Accident, Sickness & Redundancy Insurance
Redundancy Insurance - what it is
Redundancy cover, which is also known as Redundancy Insurance, can help you protect either your salary or mortgage repayments if you lose your job due to redundancy. In other words, there are two types of Redundancy cover, comprising Mortgage Protection insurance and Salary Protection insurance. Either way, both help you to meet your financial commitments, through regular payments under the terms of your Redundancy cover.
Redundancy Insurance - what it could do for you
What Redundancy insurance could do for you depends on two things: whether you need to cover your mortgage or your salary. If you choose Mortgage Protection redundancy cover, you can ensure that your mortgage repayments are paid.

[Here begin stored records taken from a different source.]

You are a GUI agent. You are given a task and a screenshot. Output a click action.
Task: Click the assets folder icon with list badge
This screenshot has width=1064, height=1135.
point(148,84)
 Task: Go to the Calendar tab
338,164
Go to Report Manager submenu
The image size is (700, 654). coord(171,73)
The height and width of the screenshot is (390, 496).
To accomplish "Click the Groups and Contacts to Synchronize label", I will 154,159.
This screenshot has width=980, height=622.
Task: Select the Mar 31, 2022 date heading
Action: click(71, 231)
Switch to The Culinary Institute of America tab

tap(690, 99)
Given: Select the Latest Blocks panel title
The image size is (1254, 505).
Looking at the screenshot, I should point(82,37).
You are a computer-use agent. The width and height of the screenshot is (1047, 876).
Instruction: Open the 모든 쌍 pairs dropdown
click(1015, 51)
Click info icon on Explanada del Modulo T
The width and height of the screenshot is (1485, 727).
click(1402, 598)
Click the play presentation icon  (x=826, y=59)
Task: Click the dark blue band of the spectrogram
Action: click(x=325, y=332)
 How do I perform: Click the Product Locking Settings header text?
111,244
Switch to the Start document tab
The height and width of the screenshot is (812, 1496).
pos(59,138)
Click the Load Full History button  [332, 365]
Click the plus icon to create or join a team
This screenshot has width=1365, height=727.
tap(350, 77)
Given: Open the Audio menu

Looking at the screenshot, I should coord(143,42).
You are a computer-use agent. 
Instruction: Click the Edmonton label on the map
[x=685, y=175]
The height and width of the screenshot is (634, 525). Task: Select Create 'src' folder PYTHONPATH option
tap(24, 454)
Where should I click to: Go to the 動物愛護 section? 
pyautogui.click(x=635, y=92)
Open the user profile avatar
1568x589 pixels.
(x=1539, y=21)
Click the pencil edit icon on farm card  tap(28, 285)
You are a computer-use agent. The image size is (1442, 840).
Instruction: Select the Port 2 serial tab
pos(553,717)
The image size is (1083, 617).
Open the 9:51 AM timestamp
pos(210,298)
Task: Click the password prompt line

This generally means the normal monthly payments you make to your lender for the mortgage on your own private residential property. However you may also include the cost of ancillary policies such as your mortgage protection and buildings and contents policies. If you choose Redundancy cover to give you an income, the premium will be higher, because you’ll receive a higher payout, but your other living expenses in addition to your mortgage will be covered.
Redundancy Insurance - how it works
If you need your Redundancy Insurance to cover your mortgage, the maximum monthly benefit you are allowed to insure is 65% of your normal income up to #1,500.00. You can choose to receive benefit payments after either 30 or 60 days of continuous unemployment and benefit will cease after you have received 12 monthly payments.
For salary protection the maximum monthly benefit you are allowed to insure is 50% of your normal income up to #2,500.00. You can choose to receive benefit payments after either 30 or 60 days of continuous unemployment and benefits will cease after you have received either 12 or 24 monthly payments.
If you are self-employed, the income paid under the insurance is normally calculated on the amount of your taxable income, or profits, during the 12 month period prior to you becoming unable to work.